Subject: SMH: Oil and hope will gush out from the Timor Sea

Also: Timorese leaders say oil revenue must be spent wisely

Sydney Morning Herald July 6, 2001

Oil and hope will gush out from the Timor Sea

The Timor Sea deal is far-sighted, it benefits Australia and gives stability to a struggling new country, write Mari Alkatiri and Peter Galbraith .

The new Timor Sea treaty is a fair deal for East Timor and an even better deal for Australia and the companies developing oil and gas in the Timor Sea. Significantly, the treaty, initialled yesterday in Dili, also rights a historic wrong.

In 1989, Indonesia and Australia concluded a treaty to divide between them the resources of the Timor Sea. Indonesia had no right to make such a treaty because its presence in East Timor was illegal. The East Timorese people had no say about the 1989 treaty, and would have received no benefits from it.

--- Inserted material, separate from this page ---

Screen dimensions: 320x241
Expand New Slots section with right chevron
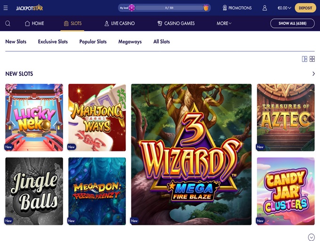(313, 74)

The new treaty was negotiated at the direction of the East Timorese leadership. The negotiating team - an equal partnership between an East Timorese Cabinet member and a former American diplomat - was supported by East Timorese leader Xanana Gusmao, and a majority-East Timorese Cabinet. The treaty will be effective only when it is ratified by the elected representatives of the East Timorese people.

The treaty will give East Timor 90 per cent of the oil and gas in an area of the Timor Sea north of the midpoint between the Northern Territory and East Timor. This will generate between $7 billion and $9 billion for East Timor over the next 20 years.

The treaty can mean the difference between one teacher for every 100 students, and one for every 40. It can allow the country to extend basic health care, such as malaria prophylaxis and immunisation of children, to its people.

It will not make East Timor rich. However, if the money is well spent, it will give the people of East Timor the opportunity to escape the grinding poverty that is the legacy of occupation and war.

Under international law, East Timor is entitled to a seabed boundary at the midpoint between East Timor and Australia. This would give East Timor not 90 per cent, but 100 per cent of the oil and gas in the Timor Sea.

Thus, while it may look like Australia is making a major concession in moving from the 50/50 revenue sharing it had under the Indonesia treaty to the 90/10 split in this new treaty, it is more than fair for Australia.

Further, Australia will receive virtually all the downstream benefits from the development of gas in the Timor Sea.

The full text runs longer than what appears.